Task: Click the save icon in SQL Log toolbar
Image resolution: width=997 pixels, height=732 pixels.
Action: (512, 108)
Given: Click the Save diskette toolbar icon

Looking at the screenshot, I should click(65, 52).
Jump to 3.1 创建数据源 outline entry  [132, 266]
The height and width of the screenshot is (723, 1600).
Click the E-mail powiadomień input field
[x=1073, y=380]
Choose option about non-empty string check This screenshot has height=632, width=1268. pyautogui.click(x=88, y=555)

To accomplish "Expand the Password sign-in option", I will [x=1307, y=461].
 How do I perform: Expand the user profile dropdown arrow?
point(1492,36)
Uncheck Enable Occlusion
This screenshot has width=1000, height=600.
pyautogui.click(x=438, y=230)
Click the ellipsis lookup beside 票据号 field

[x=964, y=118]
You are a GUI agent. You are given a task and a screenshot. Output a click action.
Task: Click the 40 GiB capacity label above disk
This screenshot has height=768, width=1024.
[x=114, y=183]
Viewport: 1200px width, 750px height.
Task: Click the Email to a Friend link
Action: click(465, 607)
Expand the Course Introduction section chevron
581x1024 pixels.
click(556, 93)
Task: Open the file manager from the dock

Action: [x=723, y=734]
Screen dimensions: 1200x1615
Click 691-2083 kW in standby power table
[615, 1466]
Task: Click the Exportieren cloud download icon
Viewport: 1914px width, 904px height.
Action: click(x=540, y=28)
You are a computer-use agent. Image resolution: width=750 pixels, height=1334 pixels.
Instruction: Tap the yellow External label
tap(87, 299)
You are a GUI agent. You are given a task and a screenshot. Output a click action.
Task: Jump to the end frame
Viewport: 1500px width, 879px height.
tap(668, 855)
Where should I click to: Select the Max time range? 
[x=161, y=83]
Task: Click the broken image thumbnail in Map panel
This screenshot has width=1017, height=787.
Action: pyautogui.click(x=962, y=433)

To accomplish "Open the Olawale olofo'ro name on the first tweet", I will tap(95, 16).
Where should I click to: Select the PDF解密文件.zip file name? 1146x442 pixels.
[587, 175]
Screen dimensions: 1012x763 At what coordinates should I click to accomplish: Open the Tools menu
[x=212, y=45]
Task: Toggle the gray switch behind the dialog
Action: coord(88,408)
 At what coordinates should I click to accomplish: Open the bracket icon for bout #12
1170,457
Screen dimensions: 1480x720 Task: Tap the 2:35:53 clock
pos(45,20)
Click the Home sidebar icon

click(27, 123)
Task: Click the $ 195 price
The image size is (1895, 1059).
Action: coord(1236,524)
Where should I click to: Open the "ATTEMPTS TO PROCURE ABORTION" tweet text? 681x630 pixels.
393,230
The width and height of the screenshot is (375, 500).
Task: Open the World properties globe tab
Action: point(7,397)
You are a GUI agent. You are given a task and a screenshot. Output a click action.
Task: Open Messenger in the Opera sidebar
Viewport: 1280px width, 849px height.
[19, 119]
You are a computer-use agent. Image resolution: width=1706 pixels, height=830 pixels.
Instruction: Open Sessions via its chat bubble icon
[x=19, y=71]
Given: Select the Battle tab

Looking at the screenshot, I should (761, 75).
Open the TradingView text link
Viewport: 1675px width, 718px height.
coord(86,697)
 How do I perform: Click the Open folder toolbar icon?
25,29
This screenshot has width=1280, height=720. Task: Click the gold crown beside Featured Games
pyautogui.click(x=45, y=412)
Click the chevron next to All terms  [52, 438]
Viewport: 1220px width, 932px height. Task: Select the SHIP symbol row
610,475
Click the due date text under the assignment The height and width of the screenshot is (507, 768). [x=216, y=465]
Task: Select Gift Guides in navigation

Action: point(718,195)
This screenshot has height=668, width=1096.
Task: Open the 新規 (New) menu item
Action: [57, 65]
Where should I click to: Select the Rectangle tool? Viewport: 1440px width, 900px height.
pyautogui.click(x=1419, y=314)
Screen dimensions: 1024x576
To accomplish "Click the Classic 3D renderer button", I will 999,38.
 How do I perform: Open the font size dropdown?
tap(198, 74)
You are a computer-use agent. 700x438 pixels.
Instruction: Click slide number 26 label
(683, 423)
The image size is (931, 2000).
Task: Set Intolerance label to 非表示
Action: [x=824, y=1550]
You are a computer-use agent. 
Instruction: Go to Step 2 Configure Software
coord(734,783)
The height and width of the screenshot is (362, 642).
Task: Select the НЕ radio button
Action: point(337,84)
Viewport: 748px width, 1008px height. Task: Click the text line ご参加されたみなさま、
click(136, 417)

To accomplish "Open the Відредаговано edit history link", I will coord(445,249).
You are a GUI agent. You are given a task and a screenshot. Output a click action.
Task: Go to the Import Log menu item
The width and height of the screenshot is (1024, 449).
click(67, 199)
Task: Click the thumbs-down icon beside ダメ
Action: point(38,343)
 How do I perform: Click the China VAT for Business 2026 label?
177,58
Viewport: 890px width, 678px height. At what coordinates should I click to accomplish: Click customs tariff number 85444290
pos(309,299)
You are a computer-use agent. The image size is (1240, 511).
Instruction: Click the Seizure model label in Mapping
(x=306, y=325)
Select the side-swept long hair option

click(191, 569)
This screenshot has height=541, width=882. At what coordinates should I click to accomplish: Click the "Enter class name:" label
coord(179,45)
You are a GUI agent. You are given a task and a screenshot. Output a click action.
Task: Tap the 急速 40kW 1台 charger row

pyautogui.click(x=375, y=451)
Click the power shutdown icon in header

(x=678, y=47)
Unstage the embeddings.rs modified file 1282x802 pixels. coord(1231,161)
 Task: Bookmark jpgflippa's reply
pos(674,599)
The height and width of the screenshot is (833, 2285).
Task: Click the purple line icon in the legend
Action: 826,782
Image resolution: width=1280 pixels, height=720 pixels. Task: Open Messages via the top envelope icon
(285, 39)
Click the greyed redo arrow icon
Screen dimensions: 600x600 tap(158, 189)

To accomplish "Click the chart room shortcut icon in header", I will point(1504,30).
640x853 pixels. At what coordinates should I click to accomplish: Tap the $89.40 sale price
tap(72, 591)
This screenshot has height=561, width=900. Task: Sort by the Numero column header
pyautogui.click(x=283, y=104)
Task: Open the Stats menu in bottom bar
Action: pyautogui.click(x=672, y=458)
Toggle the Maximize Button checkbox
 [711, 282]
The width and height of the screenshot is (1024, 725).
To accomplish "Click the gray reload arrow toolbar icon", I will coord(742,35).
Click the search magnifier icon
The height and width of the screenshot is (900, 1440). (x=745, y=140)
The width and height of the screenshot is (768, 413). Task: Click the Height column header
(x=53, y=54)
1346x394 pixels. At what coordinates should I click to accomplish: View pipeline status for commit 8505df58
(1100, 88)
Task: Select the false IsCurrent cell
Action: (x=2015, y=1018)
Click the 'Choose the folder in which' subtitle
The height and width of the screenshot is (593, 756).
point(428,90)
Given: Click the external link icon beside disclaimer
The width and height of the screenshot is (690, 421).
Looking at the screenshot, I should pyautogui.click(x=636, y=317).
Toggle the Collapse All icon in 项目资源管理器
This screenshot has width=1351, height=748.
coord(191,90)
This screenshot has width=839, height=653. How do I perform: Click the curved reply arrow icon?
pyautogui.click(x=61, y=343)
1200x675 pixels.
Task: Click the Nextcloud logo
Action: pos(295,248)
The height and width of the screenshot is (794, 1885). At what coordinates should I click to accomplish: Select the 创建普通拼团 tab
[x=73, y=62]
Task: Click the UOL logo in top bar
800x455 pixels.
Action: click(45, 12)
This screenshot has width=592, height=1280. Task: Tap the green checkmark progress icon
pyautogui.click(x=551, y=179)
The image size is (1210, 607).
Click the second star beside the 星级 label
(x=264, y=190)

**********

__INSTRUCTIONS FOR THE TASK__: All records shown above are to be given again verbatim.

__REPLY TO THE TASK__:
Task: Click the save icon in SQL Log toolbar
Image resolution: width=997 pixels, height=732 pixels.
Action: (512, 108)
Given: Click the Save diskette toolbar icon

Looking at the screenshot, I should click(65, 52).
Jump to 3.1 创建数据源 outline entry  [132, 266]
The height and width of the screenshot is (723, 1600).
Click the E-mail powiadomień input field
[x=1073, y=380]
Choose option about non-empty string check This screenshot has height=632, width=1268. pyautogui.click(x=88, y=555)

To accomplish "Expand the Password sign-in option", I will [x=1307, y=461].
 How do I perform: Expand the user profile dropdown arrow?
point(1492,36)
Uncheck Enable Occlusion
This screenshot has width=1000, height=600.
pyautogui.click(x=438, y=230)
Click the ellipsis lookup beside 票据号 field

[x=964, y=118]
You are a GUI agent. You are given a task and a screenshot. Output a click action.
Task: Click the 40 GiB capacity label above disk
This screenshot has height=768, width=1024.
[x=114, y=183]
Viewport: 1200px width, 750px height.
Task: Click the Email to a Friend link
Action: click(465, 607)
Expand the Course Introduction section chevron
581x1024 pixels.
click(556, 93)
Task: Open the file manager from the dock

Action: [x=723, y=734]
Screen dimensions: 1200x1615
Click 691-2083 kW in standby power table
[615, 1466]
Task: Click the Exportieren cloud download icon
Viewport: 1914px width, 904px height.
Action: click(x=540, y=28)
You are a computer-use agent. Image resolution: width=750 pixels, height=1334 pixels.
Instruction: Tap the yellow External label
tap(87, 299)
You are a GUI agent. You are given a task and a screenshot. Output a click action.
Task: Jump to the end frame
Viewport: 1500px width, 879px height.
tap(668, 855)
Where should I click to: Select the Max time range? 
[x=161, y=83]
Task: Click the broken image thumbnail in Map panel
This screenshot has width=1017, height=787.
Action: pyautogui.click(x=962, y=433)

To accomplish "Open the Olawale olofo'ro name on the first tweet", I will tap(95, 16).
Where should I click to: Select the PDF解密文件.zip file name? 1146x442 pixels.
[587, 175]
Screen dimensions: 1012x763 At what coordinates should I click to accomplish: Open the Tools menu
[x=212, y=45]
Task: Toggle the gray switch behind the dialog
Action: coord(88,408)
 At what coordinates should I click to accomplish: Open the bracket icon for bout #12
1170,457
Screen dimensions: 1480x720 Task: Tap the 2:35:53 clock
pos(45,20)
Click the Home sidebar icon

click(27, 123)
Task: Click the $ 195 price
The image size is (1895, 1059).
Action: coord(1236,524)
Where should I click to: Open the "ATTEMPTS TO PROCURE ABORTION" tweet text? 681x630 pixels.
393,230
The width and height of the screenshot is (375, 500).
Task: Open the World properties globe tab
Action: point(7,397)
You are a GUI agent. You are given a task and a screenshot. Output a click action.
Task: Open Messenger in the Opera sidebar
Viewport: 1280px width, 849px height.
[19, 119]
You are a computer-use agent. Image resolution: width=1706 pixels, height=830 pixels.
Instruction: Open Sessions via its chat bubble icon
[x=19, y=71]
Given: Select the Battle tab

Looking at the screenshot, I should (761, 75).
Open the TradingView text link
Viewport: 1675px width, 718px height.
coord(86,697)
 How do I perform: Click the Open folder toolbar icon?
25,29
This screenshot has width=1280, height=720. Task: Click the gold crown beside Featured Games
pyautogui.click(x=45, y=412)
Click the chevron next to All terms  [52, 438]
Viewport: 1220px width, 932px height. Task: Select the SHIP symbol row
610,475
Click the due date text under the assignment The height and width of the screenshot is (507, 768). [x=216, y=465]
Task: Select Gift Guides in navigation

Action: point(718,195)
This screenshot has height=668, width=1096.
Task: Open the 新規 (New) menu item
Action: [57, 65]
Where should I click to: Select the Rectangle tool? Viewport: 1440px width, 900px height.
pyautogui.click(x=1419, y=314)
Screen dimensions: 1024x576
To accomplish "Click the Classic 3D renderer button", I will 999,38.
 How do I perform: Open the font size dropdown?
tap(198, 74)
You are a computer-use agent. 700x438 pixels.
Instruction: Click slide number 26 label
(683, 423)
The image size is (931, 2000).
Task: Set Intolerance label to 非表示
Action: [x=824, y=1550]
You are a computer-use agent. 
Instruction: Go to Step 2 Configure Software
coord(734,783)
The height and width of the screenshot is (362, 642).
Task: Select the НЕ radio button
Action: point(337,84)
Viewport: 748px width, 1008px height. Task: Click the text line ご参加されたみなさま、
click(136, 417)

To accomplish "Open the Відредаговано edit history link", I will coord(445,249).
You are a GUI agent. You are given a task and a screenshot. Output a click action.
Task: Go to the Import Log menu item
The width and height of the screenshot is (1024, 449).
click(67, 199)
Task: Click the thumbs-down icon beside ダメ
Action: point(38,343)
 How do I perform: Click the China VAT for Business 2026 label?
177,58
Viewport: 890px width, 678px height. At what coordinates should I click to accomplish: Click customs tariff number 85444290
pos(309,299)
You are a computer-use agent. The image size is (1240, 511).
Instruction: Click the Seizure model label in Mapping
(x=306, y=325)
Select the side-swept long hair option

click(191, 569)
This screenshot has height=541, width=882. At what coordinates should I click to accomplish: Click the "Enter class name:" label
coord(179,45)
You are a GUI agent. You are given a task and a screenshot. Output a click action.
Task: Tap the 急速 40kW 1台 charger row

pyautogui.click(x=375, y=451)
Click the power shutdown icon in header

(x=678, y=47)
Unstage the embeddings.rs modified file 1282x802 pixels. coord(1231,161)
 Task: Bookmark jpgflippa's reply
pos(674,599)
The height and width of the screenshot is (833, 2285).
Task: Click the purple line icon in the legend
Action: 826,782
Image resolution: width=1280 pixels, height=720 pixels. Task: Open Messages via the top envelope icon
(285, 39)
Click the greyed redo arrow icon
Screen dimensions: 600x600 tap(158, 189)

To accomplish "Click the chart room shortcut icon in header", I will point(1504,30).
640x853 pixels. At what coordinates should I click to accomplish: Tap the $89.40 sale price
tap(72, 591)
This screenshot has height=561, width=900. Task: Sort by the Numero column header
pyautogui.click(x=283, y=104)
Task: Open the Stats menu in bottom bar
Action: pyautogui.click(x=672, y=458)
Toggle the Maximize Button checkbox
 [711, 282]
The width and height of the screenshot is (1024, 725).
To accomplish "Click the gray reload arrow toolbar icon", I will coord(742,35).
Click the search magnifier icon
The height and width of the screenshot is (900, 1440). (x=745, y=140)
The width and height of the screenshot is (768, 413). Task: Click the Height column header
(x=53, y=54)
1346x394 pixels. At what coordinates should I click to accomplish: View pipeline status for commit 8505df58
(1100, 88)
Task: Select the false IsCurrent cell
Action: (x=2015, y=1018)
Click the 'Choose the folder in which' subtitle
The height and width of the screenshot is (593, 756).
point(428,90)
Given: Click the external link icon beside disclaimer
The width and height of the screenshot is (690, 421).
Looking at the screenshot, I should pyautogui.click(x=636, y=317).
Toggle the Collapse All icon in 项目资源管理器
This screenshot has width=1351, height=748.
coord(191,90)
This screenshot has width=839, height=653. How do I perform: Click the curved reply arrow icon?
pyautogui.click(x=61, y=343)
1200x675 pixels.
Task: Click the Nextcloud logo
Action: pos(295,248)
The height and width of the screenshot is (794, 1885). At what coordinates should I click to accomplish: Select the 创建普通拼团 tab
[x=73, y=62]
Task: Click the UOL logo in top bar
800x455 pixels.
Action: click(45, 12)
This screenshot has width=592, height=1280. Task: Tap the green checkmark progress icon
pyautogui.click(x=551, y=179)
The image size is (1210, 607).
Click the second star beside the 星级 label
(x=264, y=190)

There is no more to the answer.